Советское государство так построило свою идеологическую пропаганду и взаимоотношения с собственным народом, что все официальное вызывало немедленное отторжение, а оппозиционное или даже только слегка на него похожее – жгучий интерес. Поэтому когда советские люди слушали Рихтера, их ожидания бывали полностью удовлетворены: он играл великолепно. Искусство же Гилельса вызывало… шок, потому что и он играл потрясающе, – а этого по всем советским идеологическим канонам не могло, не должно было быть. В сознание советского человека прочно вошло, что если что-то пишется в газете «Правда», то это обязательно неправда, и т.д. А тут перед слушателями вставало необъяснимое явление: газеты, начиная со страшных 1930-х годов, повторяют имя Гилельса и превозносят его так же, как имена официальных советских писателей (все прекрасно знали, что неофициальные, гонимые – лучше), как имена художников, пишущих портреты вождей (всем было ясно, что это не художники) – и вдруг официально признанный пианист гениально играет на рояле.

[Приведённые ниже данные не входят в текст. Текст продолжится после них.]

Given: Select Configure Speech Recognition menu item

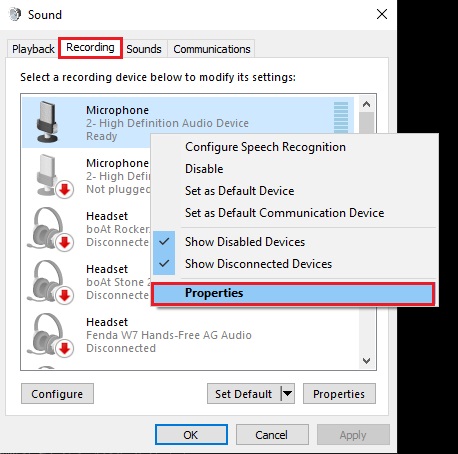Looking at the screenshot, I should (265, 147).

Конечно, такие исключения в целом случались: например, «официальный» скрипач Давид Ойстрах, так же, как и Гилельс, приглашавшийся на правительственные концерты и превозносившийся в советской прессе, играл тоже гениально. Но этот случай был менее острым, поскольку у Ойстраха не было оппозиционной «пары»: надо отдать должное скрипачам – они сумели не «столкнуть» Д. Ойстраха и Л. Когана, предоставив слушателям чтить обоих замечательных, каждого в своем роде, музыкантов. У пианистов, к сожалению, так не получилось. Эмилю Гилельсу и Святославу Рихтеру не было тесно на пианистическом Олимпе, а вот многим их коллегам и части слушателей кажется, что места для двух гениев не хватает. Нужно непременно назначить кого-то одного (ведь именно так нас учила советская идеология: может быть только один вождь, одно «единственно верное учение»…). Открещиваясь сейчас от этой идеологии, отдавая предпочтение тем, кто стоял от нее как можно дальше, большинство продолжает пользоваться той же методологией, на которой она базировалась.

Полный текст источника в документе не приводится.